--- WHAT YOU WILL DO ---
Extract every line from the records below that contains the word "computer".

--- RECORDS ---

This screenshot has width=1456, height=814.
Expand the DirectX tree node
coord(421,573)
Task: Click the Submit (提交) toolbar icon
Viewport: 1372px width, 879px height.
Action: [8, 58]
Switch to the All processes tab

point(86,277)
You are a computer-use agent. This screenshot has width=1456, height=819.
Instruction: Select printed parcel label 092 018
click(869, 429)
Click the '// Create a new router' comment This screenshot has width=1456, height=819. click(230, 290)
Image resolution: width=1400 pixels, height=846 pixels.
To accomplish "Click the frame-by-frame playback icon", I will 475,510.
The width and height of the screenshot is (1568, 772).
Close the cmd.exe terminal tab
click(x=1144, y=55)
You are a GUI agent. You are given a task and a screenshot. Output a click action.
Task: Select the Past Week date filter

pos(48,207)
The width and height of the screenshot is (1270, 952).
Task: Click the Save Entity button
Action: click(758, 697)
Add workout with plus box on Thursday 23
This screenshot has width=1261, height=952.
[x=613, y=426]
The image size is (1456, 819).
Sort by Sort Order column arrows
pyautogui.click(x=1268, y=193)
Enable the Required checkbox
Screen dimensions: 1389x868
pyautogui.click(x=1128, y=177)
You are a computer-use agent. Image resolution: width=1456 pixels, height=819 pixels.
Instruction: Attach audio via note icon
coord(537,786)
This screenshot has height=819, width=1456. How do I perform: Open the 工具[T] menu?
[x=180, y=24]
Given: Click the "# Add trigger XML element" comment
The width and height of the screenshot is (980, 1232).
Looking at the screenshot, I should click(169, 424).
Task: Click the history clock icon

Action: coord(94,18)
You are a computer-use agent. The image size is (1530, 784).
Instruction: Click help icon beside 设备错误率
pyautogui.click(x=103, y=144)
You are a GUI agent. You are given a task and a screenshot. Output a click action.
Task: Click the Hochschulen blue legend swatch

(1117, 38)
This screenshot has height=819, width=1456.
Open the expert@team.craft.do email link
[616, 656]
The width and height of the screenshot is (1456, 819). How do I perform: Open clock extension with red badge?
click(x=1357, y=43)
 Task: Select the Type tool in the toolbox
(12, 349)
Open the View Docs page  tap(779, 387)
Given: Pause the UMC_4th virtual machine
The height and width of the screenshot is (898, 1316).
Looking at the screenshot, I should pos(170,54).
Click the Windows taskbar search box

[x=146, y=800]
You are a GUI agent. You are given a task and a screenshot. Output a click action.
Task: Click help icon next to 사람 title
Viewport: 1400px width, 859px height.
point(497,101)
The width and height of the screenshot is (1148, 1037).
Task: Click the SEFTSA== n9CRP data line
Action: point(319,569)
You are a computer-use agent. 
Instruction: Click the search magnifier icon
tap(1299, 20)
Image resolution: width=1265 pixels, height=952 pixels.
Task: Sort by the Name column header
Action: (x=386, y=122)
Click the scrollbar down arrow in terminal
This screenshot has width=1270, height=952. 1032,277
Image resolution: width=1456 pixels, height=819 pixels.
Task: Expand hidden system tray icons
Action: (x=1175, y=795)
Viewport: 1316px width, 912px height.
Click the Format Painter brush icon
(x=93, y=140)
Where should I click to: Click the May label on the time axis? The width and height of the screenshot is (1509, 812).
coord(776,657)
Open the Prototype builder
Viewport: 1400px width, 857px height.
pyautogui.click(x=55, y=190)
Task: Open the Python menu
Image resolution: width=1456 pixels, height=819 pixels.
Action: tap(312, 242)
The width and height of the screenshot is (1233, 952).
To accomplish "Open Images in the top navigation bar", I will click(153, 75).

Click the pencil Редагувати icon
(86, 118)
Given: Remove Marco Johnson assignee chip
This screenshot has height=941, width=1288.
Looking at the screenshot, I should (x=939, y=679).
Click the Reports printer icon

--- REPLY ---
You are a computer-use agent. This screenshot has width=1456, height=819.
You are a computer-use agent. Image resolution: width=1456 pixels, height=819 pixels.
You are a computer-use agent. The image size is (1530, 784).
You are a computer-use agent. 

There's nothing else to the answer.